Detecting and Breaking Deadlock

by Ben Adida.

A system where multiple threads coexist in the same address space is extremely vulnerable to data corruption and deadlock. While there is a trade-off between these two problems, deadlock remains the ultimate bug, almost impossible to eradicate (numerous books have been written on this topic). One way to attack the problem is to have a runtime deadlock detector and breaker system.

To detect deadlock between threads, we need to track blocked threads and the mutexes they are blocked on, as well as be able to easily find the owner of a given mutex. This information needs to be updated every time a mutex lock is attempted (whether it succeeds or not).

Deadlock happens when two threads are waiting for a mutex owned by the other (circular deadlock between multiple threads is also possible). Therefore, we need to check for deadlock only when a thread fails to lock a mutex. At that point, the Thread Manager needs to suspend all threads and take over to perform a cycle check on mutex dependency. Finding such a cycle is easily done by performing a tree traversal of the dependencies, and marking threads and mutexes along the way. Using this method, we can detect deadlock and identify all threads and mutexes involved in the deadlock.

Now that deadlock is detected, we need to fix the problem. One way of fixing this problem is to have each thread perform a checkpoint of the address space to disk every time a mutex is grabbed. The checkpoint will also store the execution point of each thread that is present in the system at the time the mutex is grabbed. Then, as soon as our system detects deadlock, it can back out to the previous checkpointed state concerned (before one of the mutexes involved in the deadlock is grabbed), and schedule threads appropriately to avoid deadlock in the same place the next time around (that is not too complicated: schedule the thread that blocked on the second mutex until it has unlocked all mutexes involved, all before the other thread grabs its first mutex).

The problem with this idea is that any procedure call in the list of rolled-back commands that accessed an external system not controlled by the address space rollback (i.e. sending a packet across the network, launching a missile) will be executed twice, which could have catastrophic results under certain circumstances. Furthermore, checkpointing the address-space to disk at each mutex lock is very expensive, and could result in unacceptable speed trade-offs.

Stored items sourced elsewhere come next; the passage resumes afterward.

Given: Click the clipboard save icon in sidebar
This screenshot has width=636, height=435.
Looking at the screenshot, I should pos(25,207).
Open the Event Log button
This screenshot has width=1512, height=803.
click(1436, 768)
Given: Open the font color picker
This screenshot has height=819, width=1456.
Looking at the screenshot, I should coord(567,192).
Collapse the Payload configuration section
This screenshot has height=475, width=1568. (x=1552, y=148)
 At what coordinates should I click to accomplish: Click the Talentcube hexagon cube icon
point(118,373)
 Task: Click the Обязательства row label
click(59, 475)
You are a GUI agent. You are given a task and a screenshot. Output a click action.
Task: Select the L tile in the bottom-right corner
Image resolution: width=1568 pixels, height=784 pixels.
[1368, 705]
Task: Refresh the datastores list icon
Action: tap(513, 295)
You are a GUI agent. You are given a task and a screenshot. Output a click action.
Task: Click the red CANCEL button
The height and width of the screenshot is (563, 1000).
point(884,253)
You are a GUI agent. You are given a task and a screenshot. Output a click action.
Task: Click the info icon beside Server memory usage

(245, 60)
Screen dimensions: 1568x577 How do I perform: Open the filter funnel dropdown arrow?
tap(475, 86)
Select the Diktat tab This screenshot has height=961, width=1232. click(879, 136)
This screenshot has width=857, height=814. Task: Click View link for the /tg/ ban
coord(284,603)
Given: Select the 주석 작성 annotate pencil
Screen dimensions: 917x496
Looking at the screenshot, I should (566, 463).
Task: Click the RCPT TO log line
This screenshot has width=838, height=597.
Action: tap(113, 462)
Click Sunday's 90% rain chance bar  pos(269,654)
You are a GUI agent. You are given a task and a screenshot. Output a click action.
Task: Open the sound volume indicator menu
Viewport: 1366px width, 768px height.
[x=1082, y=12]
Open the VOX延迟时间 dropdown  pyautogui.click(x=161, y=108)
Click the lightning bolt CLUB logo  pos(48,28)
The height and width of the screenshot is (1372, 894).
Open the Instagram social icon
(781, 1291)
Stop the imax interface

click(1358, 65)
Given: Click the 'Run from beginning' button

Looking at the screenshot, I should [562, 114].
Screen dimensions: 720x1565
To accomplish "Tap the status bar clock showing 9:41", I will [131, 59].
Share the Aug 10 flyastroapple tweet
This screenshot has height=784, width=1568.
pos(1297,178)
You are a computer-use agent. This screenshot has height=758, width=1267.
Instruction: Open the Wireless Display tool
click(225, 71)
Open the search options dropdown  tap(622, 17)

Another solution is to very simply kill the threads involved in the deadlock, after ensuring that the data invariants are enforced. This problem is not as easy as it sounds. We know that data invariants must be respected for a piece of data whose mutex is unlocked. What we need to do, then, when threads deadlock, is to make each thread involved skip the critical section that is in question, continue its execution until the last troublesome mutex is released, then kill the thread (possibly restarting it from the beginning). This forces the programmer to ensure that critical sections in any given thread do not overlap: any additional mutex locked within a critical section must be unlocked before that very critical section ends. This allows us to skip critical sections without creating additional mutex problems.

Of course, this solution has enormous problems, too. How can we safely skip critical sections? Although the data structures will comply with their invariants, the data contained might be erroneous.

It seems clear that there is no perfect solution to deadlock between same address-space threads. Each specific case must be handled differently. For mission-critical systems where the threads involved do not send external orders, and where losing a thread cannot happen, thread rollback is the best solution. On the other hand, for something like a webserver where it might be acceptable to drop a few requests on rare occasions, it is possible to simply kill the guilty thread, and expect the client to resubmit the request.

In conclusion, the very nature of deadlock makes any solution problematic in some way. There is no perfect solution, only solutions better adapted to specific systems.